Recently a student wrote a sonnet that incorporates a lot of references to the rapper Juice WRLD (they even spelled “bed” as “bedd” as an allusion to the rapper Trippie Redd, who collabed with him), which I took as a sign that I should finally give it a listen. It turned out to be exactly the sort of sadcore melodic rap that I’d expected, but one song, “Lucid Dreams,” samples a distractingly recognizable guitar melody, so evocative in its somber minor key that I didn’t want to just google it. So I listened to it over and over, stopping and starting at the first line I can still see your shadows in my room, after which the auto-tuned vocals drown out the rest. Finally I remember. The song is “Shape of My Heart” by Sting and it plays during the closing credits to one of my earliest favorite movies, The Professional, starring an 11-year-old Natalie Portman who falls in love with a middle-aged hitman after her family is murdered by drug dealers. I watched that movie countless times after school with a Chef Boyardee in the microwaveable cup and a can of Kern’s nectar, wondering when childhood would finally end.
Still can’t believe it did, honestly.

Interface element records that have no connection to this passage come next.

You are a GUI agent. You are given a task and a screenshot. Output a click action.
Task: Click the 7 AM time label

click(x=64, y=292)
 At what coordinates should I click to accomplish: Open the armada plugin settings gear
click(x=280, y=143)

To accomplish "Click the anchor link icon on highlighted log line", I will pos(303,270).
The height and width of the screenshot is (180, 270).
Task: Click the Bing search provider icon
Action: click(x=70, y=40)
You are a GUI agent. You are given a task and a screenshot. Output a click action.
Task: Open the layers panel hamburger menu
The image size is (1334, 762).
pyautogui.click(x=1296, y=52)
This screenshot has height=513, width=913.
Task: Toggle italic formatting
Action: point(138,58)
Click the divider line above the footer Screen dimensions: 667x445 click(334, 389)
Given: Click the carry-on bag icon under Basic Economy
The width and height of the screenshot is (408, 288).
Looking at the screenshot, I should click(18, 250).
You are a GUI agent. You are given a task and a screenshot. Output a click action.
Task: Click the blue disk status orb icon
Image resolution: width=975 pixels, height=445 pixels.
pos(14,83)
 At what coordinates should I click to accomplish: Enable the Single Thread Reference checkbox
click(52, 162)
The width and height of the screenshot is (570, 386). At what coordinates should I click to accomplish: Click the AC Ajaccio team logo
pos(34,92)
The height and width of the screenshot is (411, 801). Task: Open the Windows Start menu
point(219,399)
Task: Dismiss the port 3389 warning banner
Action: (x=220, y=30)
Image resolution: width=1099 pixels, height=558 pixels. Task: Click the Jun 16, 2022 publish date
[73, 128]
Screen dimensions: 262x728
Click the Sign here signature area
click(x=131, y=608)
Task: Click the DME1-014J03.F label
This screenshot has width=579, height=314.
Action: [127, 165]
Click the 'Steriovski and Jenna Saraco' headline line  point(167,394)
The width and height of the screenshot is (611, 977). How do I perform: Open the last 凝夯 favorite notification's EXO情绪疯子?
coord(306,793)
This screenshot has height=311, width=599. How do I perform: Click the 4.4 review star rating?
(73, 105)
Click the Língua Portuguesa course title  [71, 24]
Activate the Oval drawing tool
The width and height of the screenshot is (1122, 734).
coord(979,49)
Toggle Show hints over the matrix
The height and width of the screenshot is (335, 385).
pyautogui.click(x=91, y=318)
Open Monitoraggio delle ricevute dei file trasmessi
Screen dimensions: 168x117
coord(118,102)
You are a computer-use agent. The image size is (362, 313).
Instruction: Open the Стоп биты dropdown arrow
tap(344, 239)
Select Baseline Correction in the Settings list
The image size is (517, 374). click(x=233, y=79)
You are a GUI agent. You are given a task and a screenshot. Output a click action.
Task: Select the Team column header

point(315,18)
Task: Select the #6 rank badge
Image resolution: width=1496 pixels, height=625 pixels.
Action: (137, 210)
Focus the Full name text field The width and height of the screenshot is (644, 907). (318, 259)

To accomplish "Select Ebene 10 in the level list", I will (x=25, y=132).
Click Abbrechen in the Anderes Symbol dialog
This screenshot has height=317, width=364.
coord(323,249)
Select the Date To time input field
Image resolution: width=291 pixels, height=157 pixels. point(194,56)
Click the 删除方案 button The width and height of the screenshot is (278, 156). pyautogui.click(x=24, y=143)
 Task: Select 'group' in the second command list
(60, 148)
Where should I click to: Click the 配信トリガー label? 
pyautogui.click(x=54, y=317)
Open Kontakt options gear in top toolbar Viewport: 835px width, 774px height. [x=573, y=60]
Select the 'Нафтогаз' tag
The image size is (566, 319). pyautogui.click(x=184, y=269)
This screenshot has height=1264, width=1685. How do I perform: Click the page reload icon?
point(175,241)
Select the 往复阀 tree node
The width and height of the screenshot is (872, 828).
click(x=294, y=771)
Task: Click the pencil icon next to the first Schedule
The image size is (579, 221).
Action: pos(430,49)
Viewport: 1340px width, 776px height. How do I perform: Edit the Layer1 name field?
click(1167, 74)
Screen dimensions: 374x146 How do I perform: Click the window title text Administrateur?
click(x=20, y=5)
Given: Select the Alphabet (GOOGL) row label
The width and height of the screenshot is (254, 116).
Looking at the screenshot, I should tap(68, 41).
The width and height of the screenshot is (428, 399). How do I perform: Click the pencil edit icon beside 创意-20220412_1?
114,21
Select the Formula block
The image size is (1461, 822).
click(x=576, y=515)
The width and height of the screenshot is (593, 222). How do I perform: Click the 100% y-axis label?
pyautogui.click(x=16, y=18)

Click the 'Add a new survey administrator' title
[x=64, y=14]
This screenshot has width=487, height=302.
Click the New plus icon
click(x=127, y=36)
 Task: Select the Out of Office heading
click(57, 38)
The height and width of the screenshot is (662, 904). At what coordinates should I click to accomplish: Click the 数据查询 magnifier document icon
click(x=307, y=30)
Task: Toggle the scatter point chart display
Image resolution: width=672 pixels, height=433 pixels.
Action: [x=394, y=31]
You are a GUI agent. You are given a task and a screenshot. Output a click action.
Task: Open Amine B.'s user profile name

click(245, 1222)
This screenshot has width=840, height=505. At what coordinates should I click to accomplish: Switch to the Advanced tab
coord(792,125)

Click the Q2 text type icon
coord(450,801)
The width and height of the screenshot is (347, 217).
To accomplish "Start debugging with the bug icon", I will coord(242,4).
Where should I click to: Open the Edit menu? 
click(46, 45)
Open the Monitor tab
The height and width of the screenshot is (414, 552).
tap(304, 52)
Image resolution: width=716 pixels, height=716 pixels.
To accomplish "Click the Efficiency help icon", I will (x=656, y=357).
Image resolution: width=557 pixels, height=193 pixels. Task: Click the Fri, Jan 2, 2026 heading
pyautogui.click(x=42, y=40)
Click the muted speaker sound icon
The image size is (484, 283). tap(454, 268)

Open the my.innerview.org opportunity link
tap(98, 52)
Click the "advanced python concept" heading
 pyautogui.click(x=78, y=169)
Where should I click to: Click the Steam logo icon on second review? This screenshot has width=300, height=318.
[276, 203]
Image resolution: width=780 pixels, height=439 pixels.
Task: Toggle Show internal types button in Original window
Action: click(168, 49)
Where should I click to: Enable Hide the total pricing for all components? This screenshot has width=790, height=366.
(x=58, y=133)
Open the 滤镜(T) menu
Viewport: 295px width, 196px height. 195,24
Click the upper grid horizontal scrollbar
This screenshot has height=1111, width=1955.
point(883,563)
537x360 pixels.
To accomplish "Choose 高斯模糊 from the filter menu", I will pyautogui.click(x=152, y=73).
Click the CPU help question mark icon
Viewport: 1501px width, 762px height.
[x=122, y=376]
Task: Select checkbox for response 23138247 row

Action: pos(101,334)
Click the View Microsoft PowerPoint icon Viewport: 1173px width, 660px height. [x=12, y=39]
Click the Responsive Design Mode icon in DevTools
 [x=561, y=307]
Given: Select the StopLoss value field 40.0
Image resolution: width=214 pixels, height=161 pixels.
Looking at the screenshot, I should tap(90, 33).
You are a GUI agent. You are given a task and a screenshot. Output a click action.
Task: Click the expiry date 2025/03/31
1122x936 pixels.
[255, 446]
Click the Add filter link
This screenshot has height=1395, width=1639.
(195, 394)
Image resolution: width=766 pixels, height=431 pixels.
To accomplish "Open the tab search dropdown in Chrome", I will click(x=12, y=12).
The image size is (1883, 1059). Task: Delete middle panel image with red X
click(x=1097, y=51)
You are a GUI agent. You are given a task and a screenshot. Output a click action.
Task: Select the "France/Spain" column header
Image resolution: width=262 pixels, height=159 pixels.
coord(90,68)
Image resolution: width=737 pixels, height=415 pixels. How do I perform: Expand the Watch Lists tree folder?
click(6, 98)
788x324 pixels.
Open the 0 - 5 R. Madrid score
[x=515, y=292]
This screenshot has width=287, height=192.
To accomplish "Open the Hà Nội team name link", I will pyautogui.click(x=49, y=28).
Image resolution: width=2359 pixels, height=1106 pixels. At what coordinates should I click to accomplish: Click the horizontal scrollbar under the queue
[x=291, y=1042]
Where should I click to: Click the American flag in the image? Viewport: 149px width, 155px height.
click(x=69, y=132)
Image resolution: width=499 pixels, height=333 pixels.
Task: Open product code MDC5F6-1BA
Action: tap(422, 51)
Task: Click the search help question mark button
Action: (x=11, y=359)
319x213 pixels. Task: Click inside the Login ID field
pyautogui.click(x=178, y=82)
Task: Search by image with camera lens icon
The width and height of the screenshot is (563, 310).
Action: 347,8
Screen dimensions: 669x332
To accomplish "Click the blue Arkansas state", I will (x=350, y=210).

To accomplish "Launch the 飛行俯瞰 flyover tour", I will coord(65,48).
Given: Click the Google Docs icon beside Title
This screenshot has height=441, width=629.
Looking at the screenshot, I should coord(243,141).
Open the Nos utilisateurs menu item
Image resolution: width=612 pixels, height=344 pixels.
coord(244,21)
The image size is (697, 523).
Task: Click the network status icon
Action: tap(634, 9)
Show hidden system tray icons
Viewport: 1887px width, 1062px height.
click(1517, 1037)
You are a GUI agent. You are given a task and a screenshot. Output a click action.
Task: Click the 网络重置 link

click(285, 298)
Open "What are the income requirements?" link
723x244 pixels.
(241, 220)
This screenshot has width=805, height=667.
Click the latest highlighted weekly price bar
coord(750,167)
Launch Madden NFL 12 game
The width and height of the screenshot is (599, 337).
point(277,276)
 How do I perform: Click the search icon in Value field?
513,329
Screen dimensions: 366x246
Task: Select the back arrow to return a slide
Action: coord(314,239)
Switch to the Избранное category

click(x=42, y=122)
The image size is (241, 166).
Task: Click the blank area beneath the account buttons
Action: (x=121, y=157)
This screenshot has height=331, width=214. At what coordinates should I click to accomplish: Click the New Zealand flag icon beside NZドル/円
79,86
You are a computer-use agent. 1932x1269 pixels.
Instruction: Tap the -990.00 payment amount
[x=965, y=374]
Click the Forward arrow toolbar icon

Feels like a dream now 🪄
See you in the Dream WRLD2,
Adri
I swear it was Brian who introduced me to this platitude, which is now one of my favorites along with “beggars can’t be choosers” and “ya win some, ya lose some.” In my memory, he picked it up from someone at a meditation retreat fifteen years ago. But he swears it wasn’t him.
A special thanks to Emery for letting me know that Juice WRLD died in 2019 and that “see you at the Juice WRLD concert” is a suicide joke among Gen-Z. Not funny.